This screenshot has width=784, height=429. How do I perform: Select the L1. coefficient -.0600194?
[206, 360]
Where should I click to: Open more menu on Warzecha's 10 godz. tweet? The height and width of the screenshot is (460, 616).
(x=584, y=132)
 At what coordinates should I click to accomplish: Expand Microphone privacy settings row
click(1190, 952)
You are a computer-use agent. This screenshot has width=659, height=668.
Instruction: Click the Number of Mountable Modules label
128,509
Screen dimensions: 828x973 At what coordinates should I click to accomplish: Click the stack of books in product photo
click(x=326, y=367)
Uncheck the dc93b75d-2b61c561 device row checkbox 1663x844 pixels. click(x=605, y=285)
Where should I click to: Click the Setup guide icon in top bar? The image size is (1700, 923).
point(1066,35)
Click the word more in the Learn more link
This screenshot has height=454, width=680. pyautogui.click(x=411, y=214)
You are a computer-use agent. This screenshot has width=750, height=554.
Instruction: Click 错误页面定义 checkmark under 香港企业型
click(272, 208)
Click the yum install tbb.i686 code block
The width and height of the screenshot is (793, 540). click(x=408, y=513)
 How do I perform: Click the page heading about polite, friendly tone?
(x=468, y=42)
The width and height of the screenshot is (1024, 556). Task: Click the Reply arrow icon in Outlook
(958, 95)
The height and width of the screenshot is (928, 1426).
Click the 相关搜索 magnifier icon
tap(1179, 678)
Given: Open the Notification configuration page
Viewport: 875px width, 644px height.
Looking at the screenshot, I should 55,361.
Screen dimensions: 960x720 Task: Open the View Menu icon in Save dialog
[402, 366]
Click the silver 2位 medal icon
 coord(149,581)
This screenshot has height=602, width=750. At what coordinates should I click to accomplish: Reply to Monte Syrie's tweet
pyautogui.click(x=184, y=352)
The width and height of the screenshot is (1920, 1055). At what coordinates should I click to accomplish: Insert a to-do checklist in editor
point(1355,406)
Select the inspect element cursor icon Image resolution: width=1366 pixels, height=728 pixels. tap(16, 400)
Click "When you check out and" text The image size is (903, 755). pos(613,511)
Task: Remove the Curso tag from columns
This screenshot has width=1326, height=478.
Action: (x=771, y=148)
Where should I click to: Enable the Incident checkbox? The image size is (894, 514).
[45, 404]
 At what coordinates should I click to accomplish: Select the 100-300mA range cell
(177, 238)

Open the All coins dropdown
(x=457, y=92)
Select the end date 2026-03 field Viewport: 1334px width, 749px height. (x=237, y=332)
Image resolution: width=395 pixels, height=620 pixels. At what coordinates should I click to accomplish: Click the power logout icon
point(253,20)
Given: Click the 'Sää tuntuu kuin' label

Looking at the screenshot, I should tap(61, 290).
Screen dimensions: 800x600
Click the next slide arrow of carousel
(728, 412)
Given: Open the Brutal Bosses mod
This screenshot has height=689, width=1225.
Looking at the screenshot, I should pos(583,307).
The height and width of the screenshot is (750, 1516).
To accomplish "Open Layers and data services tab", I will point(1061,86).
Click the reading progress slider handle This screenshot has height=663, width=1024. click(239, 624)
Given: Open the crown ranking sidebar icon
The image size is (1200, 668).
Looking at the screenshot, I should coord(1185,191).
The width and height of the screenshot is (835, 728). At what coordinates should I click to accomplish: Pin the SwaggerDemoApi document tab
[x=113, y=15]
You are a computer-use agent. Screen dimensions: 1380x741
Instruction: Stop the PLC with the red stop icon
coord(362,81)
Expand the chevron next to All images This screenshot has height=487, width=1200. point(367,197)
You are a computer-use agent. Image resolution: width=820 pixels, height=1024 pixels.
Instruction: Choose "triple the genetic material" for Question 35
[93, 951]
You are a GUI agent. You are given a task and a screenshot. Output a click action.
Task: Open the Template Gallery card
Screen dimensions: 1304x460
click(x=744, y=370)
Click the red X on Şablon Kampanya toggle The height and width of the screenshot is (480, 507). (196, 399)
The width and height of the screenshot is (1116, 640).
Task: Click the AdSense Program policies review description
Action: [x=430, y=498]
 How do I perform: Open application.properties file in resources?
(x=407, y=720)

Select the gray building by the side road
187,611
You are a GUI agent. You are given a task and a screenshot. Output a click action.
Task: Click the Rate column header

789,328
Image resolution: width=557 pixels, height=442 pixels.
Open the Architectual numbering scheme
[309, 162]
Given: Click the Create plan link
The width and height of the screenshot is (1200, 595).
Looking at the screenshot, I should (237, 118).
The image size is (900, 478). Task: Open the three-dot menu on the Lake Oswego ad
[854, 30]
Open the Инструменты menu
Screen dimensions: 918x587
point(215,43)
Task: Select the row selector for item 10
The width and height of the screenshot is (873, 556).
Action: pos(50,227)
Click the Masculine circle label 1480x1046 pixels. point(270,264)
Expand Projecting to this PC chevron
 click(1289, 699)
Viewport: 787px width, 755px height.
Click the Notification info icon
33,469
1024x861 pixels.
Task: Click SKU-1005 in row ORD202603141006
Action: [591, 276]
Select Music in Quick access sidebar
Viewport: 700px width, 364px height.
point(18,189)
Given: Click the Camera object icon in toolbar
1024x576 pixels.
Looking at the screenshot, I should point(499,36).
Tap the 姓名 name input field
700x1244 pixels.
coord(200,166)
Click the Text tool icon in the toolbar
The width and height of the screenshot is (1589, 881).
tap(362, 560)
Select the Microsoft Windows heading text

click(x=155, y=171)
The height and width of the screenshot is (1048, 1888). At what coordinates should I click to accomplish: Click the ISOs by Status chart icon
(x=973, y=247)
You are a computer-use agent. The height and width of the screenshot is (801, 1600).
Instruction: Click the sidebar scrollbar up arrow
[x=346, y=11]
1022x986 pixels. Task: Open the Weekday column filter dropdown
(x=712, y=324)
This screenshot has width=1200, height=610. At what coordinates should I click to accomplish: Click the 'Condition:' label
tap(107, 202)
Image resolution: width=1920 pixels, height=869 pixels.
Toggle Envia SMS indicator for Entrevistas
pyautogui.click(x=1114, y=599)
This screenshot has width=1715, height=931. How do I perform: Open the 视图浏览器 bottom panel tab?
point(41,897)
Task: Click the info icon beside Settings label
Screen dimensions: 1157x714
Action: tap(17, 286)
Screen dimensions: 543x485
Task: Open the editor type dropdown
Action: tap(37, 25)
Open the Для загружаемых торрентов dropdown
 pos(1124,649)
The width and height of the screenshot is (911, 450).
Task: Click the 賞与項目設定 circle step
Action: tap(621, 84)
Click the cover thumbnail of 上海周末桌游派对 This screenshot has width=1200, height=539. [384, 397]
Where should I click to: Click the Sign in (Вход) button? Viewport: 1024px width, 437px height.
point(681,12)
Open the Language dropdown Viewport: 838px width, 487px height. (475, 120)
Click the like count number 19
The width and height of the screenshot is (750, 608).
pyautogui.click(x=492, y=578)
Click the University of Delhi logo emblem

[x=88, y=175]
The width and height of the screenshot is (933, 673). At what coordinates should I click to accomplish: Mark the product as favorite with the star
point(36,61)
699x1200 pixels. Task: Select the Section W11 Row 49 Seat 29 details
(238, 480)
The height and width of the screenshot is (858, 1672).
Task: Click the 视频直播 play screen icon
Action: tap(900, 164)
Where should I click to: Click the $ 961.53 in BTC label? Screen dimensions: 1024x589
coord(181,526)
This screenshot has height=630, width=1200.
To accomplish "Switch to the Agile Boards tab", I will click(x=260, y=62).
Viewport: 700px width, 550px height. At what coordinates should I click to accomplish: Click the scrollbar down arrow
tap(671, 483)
☆ ☆ ☆ ☆
> [Work request] Your response should consist of the full listing, repeated exactly.

> [Solution for this task]
This screenshot has width=784, height=429. How do I perform: Select the L1. coefficient -.0600194?
[206, 360]
Where should I click to: Open more menu on Warzecha's 10 godz. tweet? The height and width of the screenshot is (460, 616).
(x=584, y=132)
 At what coordinates should I click to accomplish: Expand Microphone privacy settings row
click(1190, 952)
You are a computer-use agent. This screenshot has width=659, height=668.
Instruction: Click the Number of Mountable Modules label
128,509
Screen dimensions: 828x973 At what coordinates should I click to accomplish: Click the stack of books in product photo
click(x=326, y=367)
Uncheck the dc93b75d-2b61c561 device row checkbox 1663x844 pixels. click(x=605, y=285)
Where should I click to: Click the Setup guide icon in top bar? The image size is (1700, 923).
point(1066,35)
Click the word more in the Learn more link
This screenshot has height=454, width=680. pyautogui.click(x=411, y=214)
You are a computer-use agent. This screenshot has width=750, height=554.
Instruction: Click 错误页面定义 checkmark under 香港企业型
click(272, 208)
Click the yum install tbb.i686 code block
The width and height of the screenshot is (793, 540). click(x=408, y=513)
 How do I perform: Click the page heading about polite, friendly tone?
(x=468, y=42)
The width and height of the screenshot is (1024, 556). Task: Click the Reply arrow icon in Outlook
(958, 95)
The height and width of the screenshot is (928, 1426).
Click the 相关搜索 magnifier icon
tap(1179, 678)
Given: Open the Notification configuration page
Viewport: 875px width, 644px height.
Looking at the screenshot, I should 55,361.
Screen dimensions: 960x720 Task: Open the View Menu icon in Save dialog
[402, 366]
Click the silver 2位 medal icon
 coord(149,581)
This screenshot has height=602, width=750. At what coordinates should I click to accomplish: Reply to Monte Syrie's tweet
pyautogui.click(x=184, y=352)
The width and height of the screenshot is (1920, 1055). At what coordinates should I click to accomplish: Insert a to-do checklist in editor
point(1355,406)
Select the inspect element cursor icon Image resolution: width=1366 pixels, height=728 pixels. tap(16, 400)
Click "When you check out and" text The image size is (903, 755). pos(613,511)
Task: Remove the Curso tag from columns
This screenshot has width=1326, height=478.
Action: (x=771, y=148)
Where should I click to: Enable the Incident checkbox? The image size is (894, 514).
[45, 404]
 At what coordinates should I click to accomplish: Select the 100-300mA range cell
(177, 238)

Open the All coins dropdown
(x=457, y=92)
Select the end date 2026-03 field Viewport: 1334px width, 749px height. (x=237, y=332)
Image resolution: width=395 pixels, height=620 pixels. At what coordinates should I click to accomplish: Click the power logout icon
point(253,20)
Given: Click the 'Sää tuntuu kuin' label

Looking at the screenshot, I should tap(61, 290).
Screen dimensions: 800x600
Click the next slide arrow of carousel
(728, 412)
Given: Open the Brutal Bosses mod
This screenshot has height=689, width=1225.
Looking at the screenshot, I should pos(583,307).
The height and width of the screenshot is (750, 1516).
To accomplish "Open Layers and data services tab", I will point(1061,86).
Click the reading progress slider handle This screenshot has height=663, width=1024. click(239, 624)
Given: Open the crown ranking sidebar icon
The image size is (1200, 668).
Looking at the screenshot, I should coord(1185,191).
The width and height of the screenshot is (835, 728). At what coordinates should I click to accomplish: Pin the SwaggerDemoApi document tab
[x=113, y=15]
You are a computer-use agent. Screen dimensions: 1380x741
Instruction: Stop the PLC with the red stop icon
coord(362,81)
Expand the chevron next to All images This screenshot has height=487, width=1200. point(367,197)
You are a computer-use agent. Image resolution: width=820 pixels, height=1024 pixels.
Instruction: Choose "triple the genetic material" for Question 35
[93, 951]
You are a GUI agent. You are given a task and a screenshot. Output a click action.
Task: Open the Template Gallery card
Screen dimensions: 1304x460
click(x=744, y=370)
Click the red X on Şablon Kampanya toggle The height and width of the screenshot is (480, 507). (196, 399)
The width and height of the screenshot is (1116, 640).
Task: Click the AdSense Program policies review description
Action: [x=430, y=498]
 How do I perform: Open application.properties file in resources?
(x=407, y=720)

Select the gray building by the side road
187,611
You are a GUI agent. You are given a task and a screenshot. Output a click action.
Task: Click the Rate column header

789,328
Image resolution: width=557 pixels, height=442 pixels.
Open the Architectual numbering scheme
[309, 162]
Given: Click the Create plan link
The width and height of the screenshot is (1200, 595).
Looking at the screenshot, I should (237, 118).
The image size is (900, 478). Task: Open the three-dot menu on the Lake Oswego ad
[854, 30]
Open the Инструменты menu
Screen dimensions: 918x587
point(215,43)
Task: Select the row selector for item 10
The width and height of the screenshot is (873, 556).
Action: pos(50,227)
Click the Masculine circle label 1480x1046 pixels. point(270,264)
Expand Projecting to this PC chevron
 click(1289, 699)
Viewport: 787px width, 755px height.
Click the Notification info icon
33,469
1024x861 pixels.
Task: Click SKU-1005 in row ORD202603141006
Action: [591, 276]
Select Music in Quick access sidebar
Viewport: 700px width, 364px height.
point(18,189)
Given: Click the Camera object icon in toolbar
1024x576 pixels.
Looking at the screenshot, I should point(499,36).
Tap the 姓名 name input field
700x1244 pixels.
coord(200,166)
Click the Text tool icon in the toolbar
The width and height of the screenshot is (1589, 881).
tap(362, 560)
Select the Microsoft Windows heading text

click(x=155, y=171)
The height and width of the screenshot is (1048, 1888). At what coordinates should I click to accomplish: Click the ISOs by Status chart icon
(x=973, y=247)
You are a computer-use agent. The height and width of the screenshot is (801, 1600).
Instruction: Click the sidebar scrollbar up arrow
[x=346, y=11]
1022x986 pixels. Task: Open the Weekday column filter dropdown
(x=712, y=324)
This screenshot has width=1200, height=610. At what coordinates should I click to accomplish: Click the 'Condition:' label
tap(107, 202)
Image resolution: width=1920 pixels, height=869 pixels.
Toggle Envia SMS indicator for Entrevistas
pyautogui.click(x=1114, y=599)
This screenshot has width=1715, height=931. How do I perform: Open the 视图浏览器 bottom panel tab?
point(41,897)
Task: Click the info icon beside Settings label
Screen dimensions: 1157x714
Action: tap(17, 286)
Screen dimensions: 543x485
Task: Open the editor type dropdown
Action: tap(37, 25)
Open the Для загружаемых торрентов dropdown
 pos(1124,649)
The width and height of the screenshot is (911, 450).
Task: Click the 賞与項目設定 circle step
Action: tap(621, 84)
Click the cover thumbnail of 上海周末桌游派对 This screenshot has width=1200, height=539. [384, 397]
Where should I click to: Click the Sign in (Вход) button? Viewport: 1024px width, 437px height.
point(681,12)
Open the Language dropdown Viewport: 838px width, 487px height. (475, 120)
Click the like count number 19
The width and height of the screenshot is (750, 608).
pyautogui.click(x=492, y=578)
Click the University of Delhi logo emblem

[x=88, y=175]
The width and height of the screenshot is (933, 673). At what coordinates should I click to accomplish: Mark the product as favorite with the star
point(36,61)
699x1200 pixels. Task: Select the Section W11 Row 49 Seat 29 details
(238, 480)
The height and width of the screenshot is (858, 1672).
Task: Click the 视频直播 play screen icon
Action: tap(900, 164)
Where should I click to: Click the $ 961.53 in BTC label? Screen dimensions: 1024x589
coord(181,526)
This screenshot has height=630, width=1200.
To accomplish "Switch to the Agile Boards tab", I will click(x=260, y=62).
Viewport: 700px width, 550px height. At what coordinates should I click to accomplish: Click the scrollbar down arrow
tap(671, 483)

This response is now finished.